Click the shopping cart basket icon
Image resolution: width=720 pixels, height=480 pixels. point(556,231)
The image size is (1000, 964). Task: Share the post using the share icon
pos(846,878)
* * *
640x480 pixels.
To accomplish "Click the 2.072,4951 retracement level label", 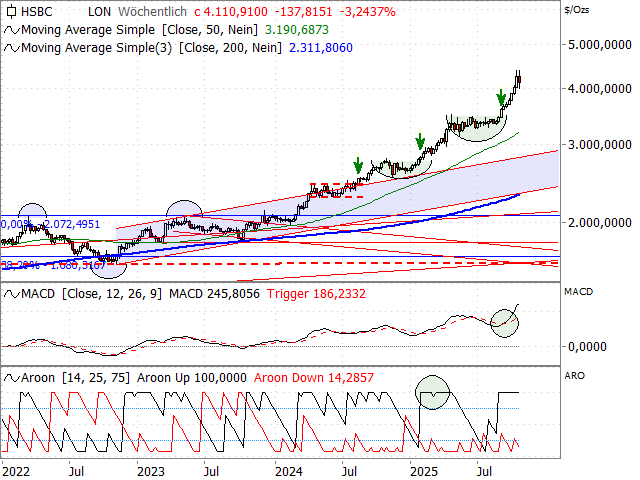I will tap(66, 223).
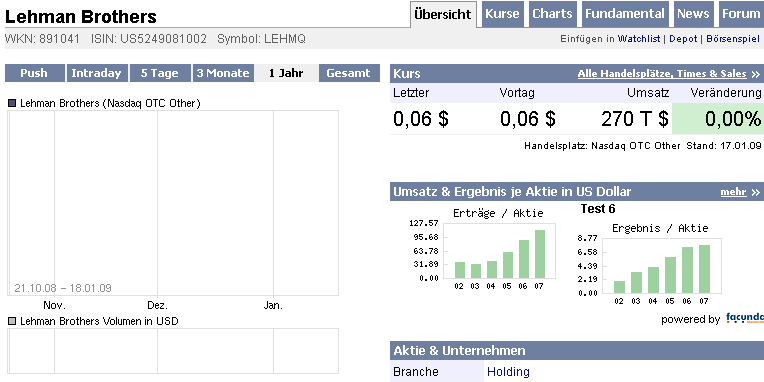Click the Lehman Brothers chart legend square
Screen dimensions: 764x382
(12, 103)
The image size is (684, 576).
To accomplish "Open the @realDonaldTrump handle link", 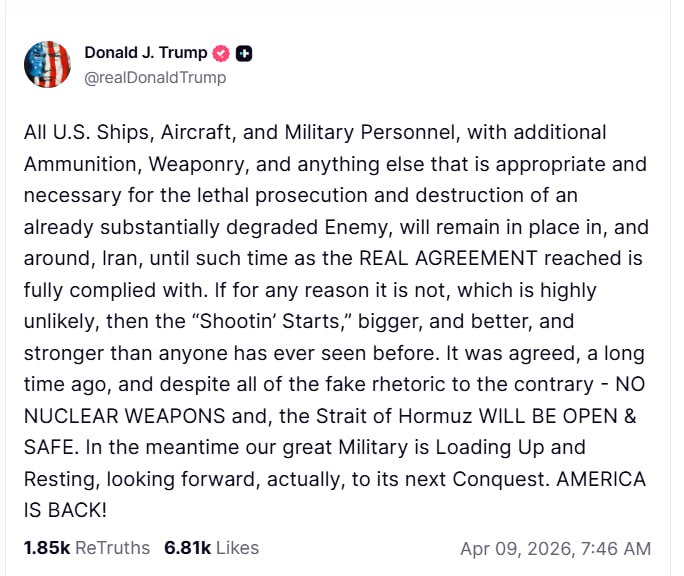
---
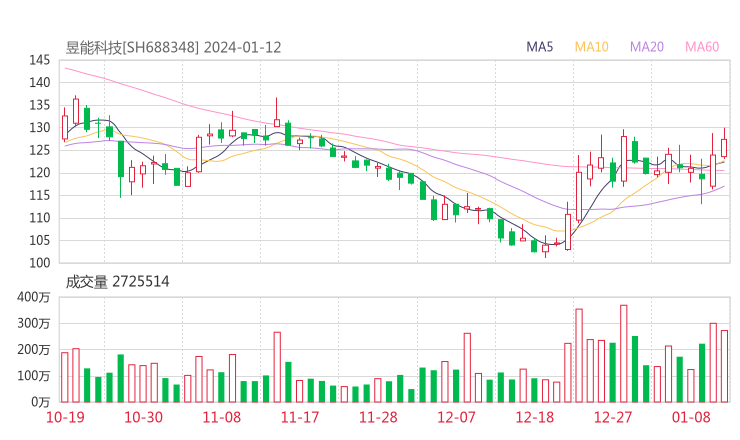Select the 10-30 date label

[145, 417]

WORK REQUIRED: Copy everything above from the line holding "The image size is (684, 576)." down to the line holding "the @realDonaldTrump handle", both ends included, exactly as it stands and without the pictures.

RESPONSE AREA:
The image size is (684, 576).
To accomplish "Open the @realDonaldTrump handle link", 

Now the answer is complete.